Readers respond to their favorite Yankee magazine articles.
By Yankee Magazine
Jun 28 2022
Home, Sweet Home
Thank you for lots of New England in the May/June Yankee. There was much to linger over, from the back-of-the-book “Life in the Kingdom” (where I always start my perusal of the magazine)—reminding me of my high school years, living in a breezy old central Vermont farmhouse on our own dirt road, with woodstoves as our only source of heating and cooking—to Cathie Pelletier’s moving meditation on “The Zen of Fiddleheads,” which brought me viscerally back to Maine, where I’ve had generational connections and homes from southern Eliot to northern T15 R15. I live far from there now, but it was wonderful to visit home. (I definitely do not miss the blackflies, though.)
Thank you for the great story and follow-up on the Boston Marathon runner Kathrine Switzer [“Conversations,” March/April]. The flashback the article brought to mind was a conversation I had with our high school’s athletics director in 1975. I was accompanied by one of my teammates on our girls’ basketball team. Our questions posed to him were “Why can’t we have new uniforms?” (we had been using hand-me-downs from other sports) and “Why are the girls only allowed to use the old (100-plus years) gym?” given that the boys’ team used the new gym at the junior high. His response: “It’s too expensive, and besides, NO ONE WILL EVER PAY TO WATCH A GIRLS’ GAME.” (My emphasis.)

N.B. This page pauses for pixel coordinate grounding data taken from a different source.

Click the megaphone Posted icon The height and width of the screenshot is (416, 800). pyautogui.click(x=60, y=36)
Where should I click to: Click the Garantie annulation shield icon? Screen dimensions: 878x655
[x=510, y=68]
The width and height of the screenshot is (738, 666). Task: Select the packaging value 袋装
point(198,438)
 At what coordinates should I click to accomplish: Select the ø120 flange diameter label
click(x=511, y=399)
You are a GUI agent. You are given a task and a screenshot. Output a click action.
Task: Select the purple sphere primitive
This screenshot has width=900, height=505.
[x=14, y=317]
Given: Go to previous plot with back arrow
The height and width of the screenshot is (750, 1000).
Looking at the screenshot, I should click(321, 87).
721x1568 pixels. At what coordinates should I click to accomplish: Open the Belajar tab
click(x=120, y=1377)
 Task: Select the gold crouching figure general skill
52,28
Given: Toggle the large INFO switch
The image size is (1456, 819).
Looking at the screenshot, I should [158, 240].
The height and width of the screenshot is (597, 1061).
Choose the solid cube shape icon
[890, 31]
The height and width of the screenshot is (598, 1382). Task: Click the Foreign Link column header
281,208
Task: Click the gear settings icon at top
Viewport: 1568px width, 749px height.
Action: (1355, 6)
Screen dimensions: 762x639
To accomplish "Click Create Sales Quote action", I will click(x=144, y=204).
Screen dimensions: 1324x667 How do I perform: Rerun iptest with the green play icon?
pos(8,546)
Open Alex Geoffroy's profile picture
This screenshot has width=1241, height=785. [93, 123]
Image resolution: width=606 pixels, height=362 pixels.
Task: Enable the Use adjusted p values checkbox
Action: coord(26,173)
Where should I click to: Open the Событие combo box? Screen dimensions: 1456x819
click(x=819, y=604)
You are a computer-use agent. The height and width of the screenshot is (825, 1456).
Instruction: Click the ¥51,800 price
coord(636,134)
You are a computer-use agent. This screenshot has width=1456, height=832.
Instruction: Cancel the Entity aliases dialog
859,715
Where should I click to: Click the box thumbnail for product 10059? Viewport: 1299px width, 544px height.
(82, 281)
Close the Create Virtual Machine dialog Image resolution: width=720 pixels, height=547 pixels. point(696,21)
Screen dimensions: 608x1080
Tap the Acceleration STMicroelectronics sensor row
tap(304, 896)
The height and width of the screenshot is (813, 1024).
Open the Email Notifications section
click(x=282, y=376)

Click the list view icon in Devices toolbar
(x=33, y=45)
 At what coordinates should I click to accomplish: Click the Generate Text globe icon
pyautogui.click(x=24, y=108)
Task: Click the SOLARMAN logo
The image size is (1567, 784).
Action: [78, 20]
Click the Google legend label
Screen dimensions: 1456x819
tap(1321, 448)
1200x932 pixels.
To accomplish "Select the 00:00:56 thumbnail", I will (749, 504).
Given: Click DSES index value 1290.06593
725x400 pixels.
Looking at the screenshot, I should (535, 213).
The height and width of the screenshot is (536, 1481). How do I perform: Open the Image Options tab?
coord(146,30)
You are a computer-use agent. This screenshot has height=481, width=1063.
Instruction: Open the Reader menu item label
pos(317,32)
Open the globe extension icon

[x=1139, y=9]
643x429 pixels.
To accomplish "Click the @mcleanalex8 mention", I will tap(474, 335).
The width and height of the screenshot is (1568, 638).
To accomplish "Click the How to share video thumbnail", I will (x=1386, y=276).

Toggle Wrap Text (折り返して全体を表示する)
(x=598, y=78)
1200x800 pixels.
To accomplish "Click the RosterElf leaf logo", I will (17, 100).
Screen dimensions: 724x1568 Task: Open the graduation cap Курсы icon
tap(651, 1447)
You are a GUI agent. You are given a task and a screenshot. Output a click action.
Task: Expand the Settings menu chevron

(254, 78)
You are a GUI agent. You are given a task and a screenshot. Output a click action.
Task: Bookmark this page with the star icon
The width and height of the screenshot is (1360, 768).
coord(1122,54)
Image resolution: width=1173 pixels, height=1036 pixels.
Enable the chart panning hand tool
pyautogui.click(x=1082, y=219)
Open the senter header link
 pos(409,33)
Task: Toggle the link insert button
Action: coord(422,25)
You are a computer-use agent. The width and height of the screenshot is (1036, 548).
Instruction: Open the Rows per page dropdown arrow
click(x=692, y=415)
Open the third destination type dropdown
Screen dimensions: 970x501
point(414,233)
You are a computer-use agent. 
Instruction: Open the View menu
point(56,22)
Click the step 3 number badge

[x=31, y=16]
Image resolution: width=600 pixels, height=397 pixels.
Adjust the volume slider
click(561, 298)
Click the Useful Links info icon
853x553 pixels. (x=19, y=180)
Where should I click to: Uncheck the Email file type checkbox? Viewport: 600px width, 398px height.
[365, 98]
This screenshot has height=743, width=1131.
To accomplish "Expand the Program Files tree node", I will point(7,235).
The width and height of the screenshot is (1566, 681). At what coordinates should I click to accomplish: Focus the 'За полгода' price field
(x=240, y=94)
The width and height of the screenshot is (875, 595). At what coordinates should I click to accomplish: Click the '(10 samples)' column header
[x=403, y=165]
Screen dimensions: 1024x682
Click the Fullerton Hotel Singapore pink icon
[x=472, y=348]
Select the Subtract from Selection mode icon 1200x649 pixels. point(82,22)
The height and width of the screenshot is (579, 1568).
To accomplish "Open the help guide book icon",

It was all the sweeter when Title IX passed and, years later, my own daughters competed on sports teams from early on through high school. I was always happy to pay to see their games! The benefits of physical fitness and the lessons learned from team and individual sports are too valuable not to be shared with all.
Bristol, Rhode Island
Jon Marcus hit it out of the park with his outstanding article on local newspapers [“Hard-Pressed,” March/April]. Most of my adult days have begun over a cup of coffee and reading the morning paper. Born in Boston and a resident New Englander half my life, I know a good newspaper when I read it. As I moved around the country, I subscribed to dailies in California, Arizona, Colorado, and now upstate South Carolina. I recently canceled my daily, a property of Gannett, stuffed with USA Today national content and very biased, irrelevant news. I regret doing it, but the product has simply become subpar. I encourage those whom Jon mentioned trying to resurrect an important—and sorely missed—part of our daily/weekly lives. We need you back!
Taylors, South Carolina
As a 37-year veteran of newsrooms, I read with great interest “Hard-Pressed,” about the struggles of newspapers to survive. The story would have never gotten past me, however, because it lacked journalistic fairness. Why no quotes from any big, nasty, blood-thirsty corporations whose goal is supposedly to deprive communities of their newspapers? Why didn’t the writer contact them? By the way, big corporations have always produced lousy newspapers but so have mom-and-pop outfits.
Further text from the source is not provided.